(Brano citato):
▬▬▬

“Io mi sento
cubano. E per sfortuna lo sono”. Se Wilfredo Leon avesse voglia di canticchiare
e conoscesse la lingua italiana e Giorgio Gaber, forse canterebbe così. Inutile
negarlo, qualche mese fa ci eravamo un po’ tutti illusi che davvero Cuba
volesse cambiare atteggiamento nei confronti dei suoi “figli” affezionati,
semplicemente restituendo loro la dignità che ogni essere umano merita, a
prescindere dal luogo in cui è nato. Si parlava di aperture in un’epoca in cui
le chiusure paiono sempre più mostruose, illogiche. E avevamo abboccato, avevo
anch’io creduto che ormai perfino Cuba potesse cambiare. A costo zero,
recuperando la simpatia che il popolo cubano merita, inducendoci a far finta di
non rammentare gli sgarbi fatti a Tai Aguero e alla sua mamma morente nel 2008,
le squalifiche biennali inflitte a tanti ragazzi campioni del volley (da
Marshall a Simon) la cui unica colpa era quella di sognare un futuro migliore
grazie alla loro abilità nel giocare a pallavolo.

▬▬▬

(Estratto del dataset):
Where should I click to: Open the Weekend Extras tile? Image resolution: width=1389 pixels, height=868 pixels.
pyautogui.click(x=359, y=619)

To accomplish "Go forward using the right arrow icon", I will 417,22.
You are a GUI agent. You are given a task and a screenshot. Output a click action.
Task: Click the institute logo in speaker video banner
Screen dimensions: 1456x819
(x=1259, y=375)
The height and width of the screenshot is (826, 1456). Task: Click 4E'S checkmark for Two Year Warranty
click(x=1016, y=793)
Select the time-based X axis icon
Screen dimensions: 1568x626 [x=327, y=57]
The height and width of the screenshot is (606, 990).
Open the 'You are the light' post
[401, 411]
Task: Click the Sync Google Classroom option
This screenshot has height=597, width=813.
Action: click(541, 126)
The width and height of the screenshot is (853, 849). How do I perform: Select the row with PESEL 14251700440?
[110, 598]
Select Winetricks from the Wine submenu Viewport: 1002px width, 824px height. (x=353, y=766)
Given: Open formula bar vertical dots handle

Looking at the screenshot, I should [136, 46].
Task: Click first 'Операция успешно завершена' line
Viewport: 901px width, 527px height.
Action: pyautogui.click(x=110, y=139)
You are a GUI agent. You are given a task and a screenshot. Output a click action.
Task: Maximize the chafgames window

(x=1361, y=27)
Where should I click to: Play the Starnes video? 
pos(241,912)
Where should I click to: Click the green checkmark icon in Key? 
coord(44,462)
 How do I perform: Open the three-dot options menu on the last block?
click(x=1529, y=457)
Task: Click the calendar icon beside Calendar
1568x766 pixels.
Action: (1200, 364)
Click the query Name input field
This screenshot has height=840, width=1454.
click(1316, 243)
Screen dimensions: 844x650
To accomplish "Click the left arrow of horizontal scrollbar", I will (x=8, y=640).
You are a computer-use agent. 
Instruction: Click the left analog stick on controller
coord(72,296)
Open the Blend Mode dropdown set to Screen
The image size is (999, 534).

▬▬▬

(Compito):
Spiega in una o due frasi quale colpa il brano citato attribuisce ai campioni del volley, da Marshall a Simon, colpiti dalle squalifiche biennali.

(Risposta):
La loro unica colpa era quella di sognare un futuro migliore grazie alla loro abilità nel giocare a pallavolo.